LA GRECE DU MOYEN-AGE ET TREBIZONDE, Médiéval Greece and Trebizond, par George Finlay[1], — Voici un bon ouvrage, qui renferme beaucoup et suggère encore davantage. Comme exposition des événemens, il ne satisfait pas entièrement; comme philosophie historique, il ne regarde que d’un côté; mais ce n’est pas moins là un livre substantiel, indiquant un homme qui a pensé par lui-même, qui a vu dans les faits une logique et des rapports découverts par lui, et qui, à plus d’un égard, s’est ainsi créé une manière neuve d’envisager l’histoire.
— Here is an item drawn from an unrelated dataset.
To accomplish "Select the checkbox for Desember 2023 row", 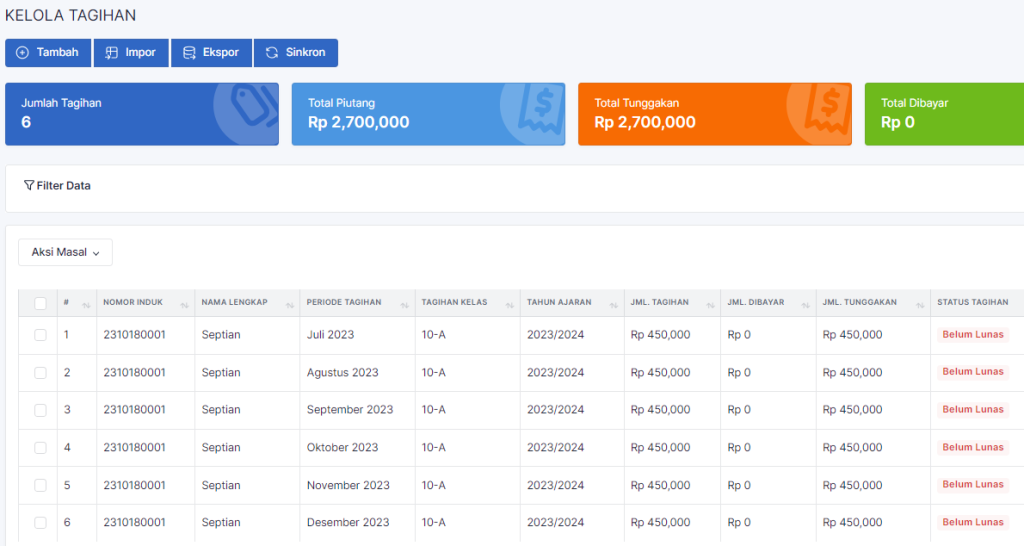I will coord(40,523).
M. Finlay vient d’ajouter encore une étude de mérite aux travaux remarquables que la Grèce a inspirés de nos jours. Évidemment la Grèce attire les esprits. On subit le charme de sa littérature naïve et spontanée, on se tourne avec intérêt vers ses vieilles populations si impressionnables et si bien douées, quoique souvent si peu sages; on l’aime, en un mot, et peut-être est-ce là un caractère important de la direction actuelle des intelligences. Depuis long-temps sans doute, et pour ainsi dire de tout temps, les sympathies de l’Angleterre étaient allées du côté de l’antiquité hellénique; mais les nôtres, et en général celles de l’Europe, inclinaient plutôt du côté de Rome et de son esprit systématique. Maintenant les Romains sont généralement délaissés pour la Grèce, et plus que jamais l’Angleterre suit sa première pente. Dans le domaine de l’érudition européenne, la patrie d’Homère, d’Eschyle, de Platon, est sa province spéciale. Si la philologie et l’archéologie grecque doivent beaucoup aux Allemands, c’est aux Anglais qu’appartient la primauté dans l’histoire proprement dite. Pour leur rendre cette justice, il suffit de se rappeler les noms de Thirlwall et de G. Grote, et encore ces noms sont-ils loin de représenter tout ce que l’Angleterre a fait pour éclairer l’histoire de l’ancienne Grèce. A côté d’eux, il resterait à mentionner l’Histoire de la langue et de la littérature grecques, par le

  1. 1 vol. grand in-8o, Londres et Edimbourg, William Blackwood and sons.